Saturday, November 23, 2013

Astronomical League Bright Nebula List

EDIT: 5/9/15: The lastest version of my corrected ALBN list can be found at THIS post.

Earlier this year the Astronomical League introduced the Bright Nebula Observing Program. As is traditional, this program provides a list of objects to be observed. In this case there is also the option to image objects. For the BN program visual observers are required to acquire 60 objects (non-observations are also accepted). Imagers must capture 100 objects.

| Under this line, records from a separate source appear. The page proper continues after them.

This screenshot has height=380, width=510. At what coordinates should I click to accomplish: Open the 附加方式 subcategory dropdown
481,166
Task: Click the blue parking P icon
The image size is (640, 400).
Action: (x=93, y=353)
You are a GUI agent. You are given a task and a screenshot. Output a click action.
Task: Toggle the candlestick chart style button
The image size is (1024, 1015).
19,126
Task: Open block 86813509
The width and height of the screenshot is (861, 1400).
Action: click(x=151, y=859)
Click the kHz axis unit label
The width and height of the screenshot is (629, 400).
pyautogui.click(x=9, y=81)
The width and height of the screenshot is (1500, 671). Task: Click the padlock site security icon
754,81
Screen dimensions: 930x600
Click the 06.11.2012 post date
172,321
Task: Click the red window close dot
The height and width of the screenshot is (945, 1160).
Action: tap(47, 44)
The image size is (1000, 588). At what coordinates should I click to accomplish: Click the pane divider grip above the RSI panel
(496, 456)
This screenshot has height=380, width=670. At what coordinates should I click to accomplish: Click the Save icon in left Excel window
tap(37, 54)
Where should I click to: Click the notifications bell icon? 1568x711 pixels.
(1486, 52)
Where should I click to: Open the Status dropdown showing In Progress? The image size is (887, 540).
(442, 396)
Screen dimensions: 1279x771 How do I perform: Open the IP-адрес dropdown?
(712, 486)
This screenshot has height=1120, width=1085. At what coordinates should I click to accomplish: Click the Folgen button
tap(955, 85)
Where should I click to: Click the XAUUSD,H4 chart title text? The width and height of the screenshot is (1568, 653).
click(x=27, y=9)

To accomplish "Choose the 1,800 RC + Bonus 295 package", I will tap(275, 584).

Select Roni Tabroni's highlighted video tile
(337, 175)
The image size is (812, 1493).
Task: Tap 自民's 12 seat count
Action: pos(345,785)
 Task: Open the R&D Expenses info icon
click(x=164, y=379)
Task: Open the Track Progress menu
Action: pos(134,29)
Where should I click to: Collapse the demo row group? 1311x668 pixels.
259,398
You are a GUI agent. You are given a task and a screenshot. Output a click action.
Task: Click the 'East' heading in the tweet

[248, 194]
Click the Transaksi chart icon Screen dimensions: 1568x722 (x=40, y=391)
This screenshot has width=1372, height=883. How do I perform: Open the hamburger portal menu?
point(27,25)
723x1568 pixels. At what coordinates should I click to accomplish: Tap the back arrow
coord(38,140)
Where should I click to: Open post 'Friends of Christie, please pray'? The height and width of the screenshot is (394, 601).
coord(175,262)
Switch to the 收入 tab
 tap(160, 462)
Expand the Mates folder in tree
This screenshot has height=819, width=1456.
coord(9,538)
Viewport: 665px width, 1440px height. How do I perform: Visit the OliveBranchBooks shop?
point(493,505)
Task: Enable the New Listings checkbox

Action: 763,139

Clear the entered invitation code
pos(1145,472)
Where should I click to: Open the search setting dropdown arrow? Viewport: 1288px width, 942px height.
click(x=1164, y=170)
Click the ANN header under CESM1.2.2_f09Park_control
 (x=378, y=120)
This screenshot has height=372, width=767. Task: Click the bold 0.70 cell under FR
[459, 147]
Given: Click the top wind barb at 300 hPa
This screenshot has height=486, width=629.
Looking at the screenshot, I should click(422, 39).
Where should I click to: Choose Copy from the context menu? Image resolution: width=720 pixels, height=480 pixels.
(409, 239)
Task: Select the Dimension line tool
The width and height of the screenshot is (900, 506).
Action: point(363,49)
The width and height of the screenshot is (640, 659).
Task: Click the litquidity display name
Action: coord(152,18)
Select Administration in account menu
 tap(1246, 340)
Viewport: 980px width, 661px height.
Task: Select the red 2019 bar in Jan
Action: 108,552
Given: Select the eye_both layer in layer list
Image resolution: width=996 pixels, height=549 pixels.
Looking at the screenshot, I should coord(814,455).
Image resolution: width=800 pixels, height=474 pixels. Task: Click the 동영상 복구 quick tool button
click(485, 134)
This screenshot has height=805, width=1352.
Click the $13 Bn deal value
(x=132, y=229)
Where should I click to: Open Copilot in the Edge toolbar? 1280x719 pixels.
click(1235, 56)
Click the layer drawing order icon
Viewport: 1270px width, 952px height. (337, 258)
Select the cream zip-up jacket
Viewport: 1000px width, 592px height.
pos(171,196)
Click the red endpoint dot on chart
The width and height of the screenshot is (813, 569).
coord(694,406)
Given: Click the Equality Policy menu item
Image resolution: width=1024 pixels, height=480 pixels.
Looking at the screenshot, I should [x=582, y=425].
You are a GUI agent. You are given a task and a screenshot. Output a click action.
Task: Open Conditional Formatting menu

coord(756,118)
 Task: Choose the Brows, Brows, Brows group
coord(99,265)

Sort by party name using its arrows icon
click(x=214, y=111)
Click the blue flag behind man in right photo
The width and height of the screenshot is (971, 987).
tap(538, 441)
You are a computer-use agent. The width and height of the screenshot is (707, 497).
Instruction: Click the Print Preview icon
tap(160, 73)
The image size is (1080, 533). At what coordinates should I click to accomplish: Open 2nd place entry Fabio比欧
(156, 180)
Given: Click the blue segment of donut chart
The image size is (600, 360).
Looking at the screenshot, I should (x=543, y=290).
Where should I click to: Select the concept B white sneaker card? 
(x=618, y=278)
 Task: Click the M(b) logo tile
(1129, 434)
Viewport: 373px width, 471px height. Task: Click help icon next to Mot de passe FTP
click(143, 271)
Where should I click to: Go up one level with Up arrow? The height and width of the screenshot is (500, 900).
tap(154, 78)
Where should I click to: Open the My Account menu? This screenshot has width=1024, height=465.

The first version of the object list contained quite a few errors and has since been revised. Unfortunately the revised list still has a few errors and some points of confusion, particularly concerning some compound objects:
  • The Heart nebula is given as IC 1805 + IC 1795. NGC 896 is listed as a separate list item, but most references have it as identical to IC 1795. Why is there a distinction here?
  • The Flame nebula is listed as NGC 2024 + NGC 2023. Most references do not include 2023 in the flame, as they're quite distinct from each other
  • Sh 2-8 and NGC 6334 are considered to be the same object (the Cat's Paw nebula), but are listed as separate objects. Possibly the list intends Sh 2-8 to be the extended nebula surrounding NGC 6334, but that distinction is not noted
  • The Gamma Cygni nebula is also referred to as the Butterfly Nebula, which is IC 1318B and C. It's not clear if observations are meant to include IC 1318A
  • The Pelican nebula is generally considered to be made up of two objects, IC 5070 and IC 5067. For some reason the list adds IC 5068 to the Pelican
Some errors give evidence of inadequate proofing:
  • LBN 8 is listed twice
  • The declination of NGC 2174 (Monkey Head nebula) is incorrect, probably because of a cut-and-paste error. It is given the same declination of the object just before it in the list
  • LBN 10 is the probable victim of a typo; its right ascension is off by five hours
  • IC 1287 is placed on the list out of right ascension order
And one error is just plain dumb:
  • IC 425 is on the list, but it is generally considered a fictional object. Another non-existent object was removed from the list's first version but this one persists. Maybe it's there as a test of observers' veracity?
Since it's my intention to do this list through imaging I've been taking a closer look at it. Because I find the published format (PDF) difficult to work with, I've converted it to a Microsoft Word document. As a part of this reformatting:
  • Objects that are also in the Lynds Catalog have had their catalog number and Lynds brightness added. The list fulfillment requirements include giving the Lynds brightness for each object
  • A list index has been added so that each object can be referred to by a sequential number. (For what it's worth, there are 154 real objects on the list. The list originally was said to have 160 objects; it didn't. It now is said to have "over 150," which is correct.)
  • The above-mentioned errors I've spotted have been corrected
Note that I have NOT done a quality check of all the data supplied by the AL--I've only tried to catch obvious errors. Nor have I tried to resolve the issue of multi-component objects, or to reorder the list. Omitted are the chart numbers.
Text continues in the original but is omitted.